The proposed method significantly decreased the MAE of peak dorsiflexion and plantarflexion angle compared with the OP method under all conditions, except for the MAE of plantarflexion at a self-selected speed with the normal FPA condition (Fig. 5). Moreover, most of MAE between 3DMC and the proposed method on the peak ankle joint angle were less than the minimal detectable change in post-stroke gait using 3DMC in test-retest experiments40,41. CCC of ankle joint angles in the proposed method showed strong coupling (CCC > 0.70) in all conditions. Because the proposed method is fused to the OP and an IMU sensor on the foot segment, this method seemingly improves foot segment angle by compensating for the acceleration and angular velocity data of the IMU. However, only peak plantarflexion angles of the sagittal plane were statistically significant among the four overground gait conditions in MAE between the 3DMC and the proposed method. This difference may be caused by the large MAE under large FPA conditions. The results of our study showed that the peak plantarflexion angle by the OP method had a substantial error compared with 3DMC, especially in large FPA conditions. Although the proposed method significantly decreased the MAE of the peak plantarflexion angle, the MAE at a slow speed with a large FPA condition was still 8.7°. Even markerless gait analysis systems with multiple RGB cameras have substantial errors in the plantarflexion angle23. The complementary filter used in this study might not have been sufficiently compensated because the plantarflexion angle calculated by pose estimation had a large error under large FPA conditions. Therefore, although the proposed method can measure the ankle angle during gait, we should note that a large FPA condition causes an increase in plantarflexion angle error.

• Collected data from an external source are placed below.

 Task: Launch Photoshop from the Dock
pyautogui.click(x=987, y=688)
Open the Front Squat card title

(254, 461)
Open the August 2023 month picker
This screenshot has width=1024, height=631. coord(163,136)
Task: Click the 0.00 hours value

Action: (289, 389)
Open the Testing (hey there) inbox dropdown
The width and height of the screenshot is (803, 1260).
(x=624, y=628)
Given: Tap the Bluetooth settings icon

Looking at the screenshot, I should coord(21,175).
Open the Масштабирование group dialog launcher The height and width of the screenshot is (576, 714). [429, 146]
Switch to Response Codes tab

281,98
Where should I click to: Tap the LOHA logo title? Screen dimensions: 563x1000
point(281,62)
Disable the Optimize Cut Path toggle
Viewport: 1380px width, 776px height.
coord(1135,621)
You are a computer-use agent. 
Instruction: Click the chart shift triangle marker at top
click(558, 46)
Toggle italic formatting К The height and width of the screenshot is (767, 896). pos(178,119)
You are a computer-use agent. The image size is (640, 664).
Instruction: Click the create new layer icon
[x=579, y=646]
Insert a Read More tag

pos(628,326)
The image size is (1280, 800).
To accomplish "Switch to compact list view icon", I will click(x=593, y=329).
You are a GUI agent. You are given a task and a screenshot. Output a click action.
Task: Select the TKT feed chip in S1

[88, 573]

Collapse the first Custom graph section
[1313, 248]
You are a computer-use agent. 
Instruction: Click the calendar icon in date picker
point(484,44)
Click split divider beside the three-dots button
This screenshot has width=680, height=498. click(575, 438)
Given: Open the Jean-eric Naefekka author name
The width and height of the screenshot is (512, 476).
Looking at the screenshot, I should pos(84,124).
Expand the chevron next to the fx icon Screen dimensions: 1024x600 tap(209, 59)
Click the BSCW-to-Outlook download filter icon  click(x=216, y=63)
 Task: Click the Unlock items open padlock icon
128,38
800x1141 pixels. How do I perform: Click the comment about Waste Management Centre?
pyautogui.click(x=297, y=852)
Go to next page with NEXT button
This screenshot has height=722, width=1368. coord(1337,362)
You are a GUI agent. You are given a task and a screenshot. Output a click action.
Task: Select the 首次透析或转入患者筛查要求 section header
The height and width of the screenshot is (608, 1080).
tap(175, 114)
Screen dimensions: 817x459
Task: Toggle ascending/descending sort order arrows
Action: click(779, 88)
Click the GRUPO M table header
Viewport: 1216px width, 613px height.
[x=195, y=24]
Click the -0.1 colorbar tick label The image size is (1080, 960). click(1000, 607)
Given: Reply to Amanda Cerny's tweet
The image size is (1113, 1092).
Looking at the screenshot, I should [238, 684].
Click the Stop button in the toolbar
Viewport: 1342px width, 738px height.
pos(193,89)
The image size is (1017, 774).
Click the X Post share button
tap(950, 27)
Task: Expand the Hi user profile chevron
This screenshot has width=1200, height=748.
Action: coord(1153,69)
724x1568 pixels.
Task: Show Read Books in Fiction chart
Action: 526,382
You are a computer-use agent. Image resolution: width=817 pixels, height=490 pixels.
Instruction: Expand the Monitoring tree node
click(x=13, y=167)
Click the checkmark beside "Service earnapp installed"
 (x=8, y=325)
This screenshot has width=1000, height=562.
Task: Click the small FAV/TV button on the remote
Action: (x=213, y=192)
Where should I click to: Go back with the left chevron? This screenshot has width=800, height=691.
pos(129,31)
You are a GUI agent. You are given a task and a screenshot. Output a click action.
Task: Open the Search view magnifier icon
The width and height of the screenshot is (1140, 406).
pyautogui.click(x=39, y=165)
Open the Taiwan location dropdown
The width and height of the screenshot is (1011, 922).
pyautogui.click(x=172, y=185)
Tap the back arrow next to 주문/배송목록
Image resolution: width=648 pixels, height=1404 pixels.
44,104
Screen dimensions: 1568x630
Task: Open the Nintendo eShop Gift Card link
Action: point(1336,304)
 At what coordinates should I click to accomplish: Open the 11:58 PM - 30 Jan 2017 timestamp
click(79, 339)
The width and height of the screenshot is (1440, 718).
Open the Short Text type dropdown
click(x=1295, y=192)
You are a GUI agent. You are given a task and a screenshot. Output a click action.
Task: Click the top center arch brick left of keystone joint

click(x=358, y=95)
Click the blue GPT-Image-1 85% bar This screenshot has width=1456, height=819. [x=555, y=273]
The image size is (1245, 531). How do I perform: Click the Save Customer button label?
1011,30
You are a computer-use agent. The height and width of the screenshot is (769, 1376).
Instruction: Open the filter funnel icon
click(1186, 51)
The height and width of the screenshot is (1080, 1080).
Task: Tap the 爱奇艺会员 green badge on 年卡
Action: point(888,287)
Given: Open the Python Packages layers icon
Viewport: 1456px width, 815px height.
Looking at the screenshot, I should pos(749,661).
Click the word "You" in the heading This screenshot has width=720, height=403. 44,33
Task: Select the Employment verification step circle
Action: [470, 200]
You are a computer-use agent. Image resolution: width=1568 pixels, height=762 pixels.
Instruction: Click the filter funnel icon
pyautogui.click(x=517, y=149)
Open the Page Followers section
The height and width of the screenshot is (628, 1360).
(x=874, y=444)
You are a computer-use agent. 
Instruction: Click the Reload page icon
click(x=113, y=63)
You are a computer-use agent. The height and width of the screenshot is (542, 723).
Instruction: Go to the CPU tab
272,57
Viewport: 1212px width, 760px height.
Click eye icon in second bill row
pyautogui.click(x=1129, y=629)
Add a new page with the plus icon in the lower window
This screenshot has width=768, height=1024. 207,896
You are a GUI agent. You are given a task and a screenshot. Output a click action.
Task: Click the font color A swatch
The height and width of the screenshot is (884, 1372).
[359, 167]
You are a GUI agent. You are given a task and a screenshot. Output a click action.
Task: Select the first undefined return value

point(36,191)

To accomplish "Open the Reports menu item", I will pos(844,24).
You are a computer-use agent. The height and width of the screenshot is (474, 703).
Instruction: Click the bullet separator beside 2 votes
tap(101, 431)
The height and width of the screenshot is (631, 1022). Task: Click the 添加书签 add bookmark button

This study has a few limitations. First, the participants were young, healthy adults. Although we measured various gait conditions in this study, future studies should include participants with gait disabilities. Second, we did not evaluate the effect of keypoint estimation accuracy on wearing loose clothing, using assistive devices or shoes, and changes in lighting. These changes may affect the accuracy of body keypoint estimation. Finally, pose estimation is based on musculoskeletal alignment. Wearing large assist devices or prostheses may result in misestimation of keypoints. Despite these limitations, the proposed method fusing OP and an IMU sensor has the potential to measure temporo-spatial parameters and lower limb joint kinematics in the sagittal plane in various gait patterns.

In conclusion, we aimed to clarify the capability of the gait analysis method fusing RGB camera-based pose estimation by OP and an IMU sensor on the foot segment to measure ankle joint kinematics during various gait conditions. We compared temporo-spatial parameters and lower limb joint angles during overground gait under various conditions, as measured by the 3DMC and OP. The results indicated that the proposed methods could measure temporo-spatial parameters and lower limb joint angles in the sagittal plane under various gait conditions. Future studies should include measurements of patients with gait disabilities to verify the practicality of this method in clinical settings.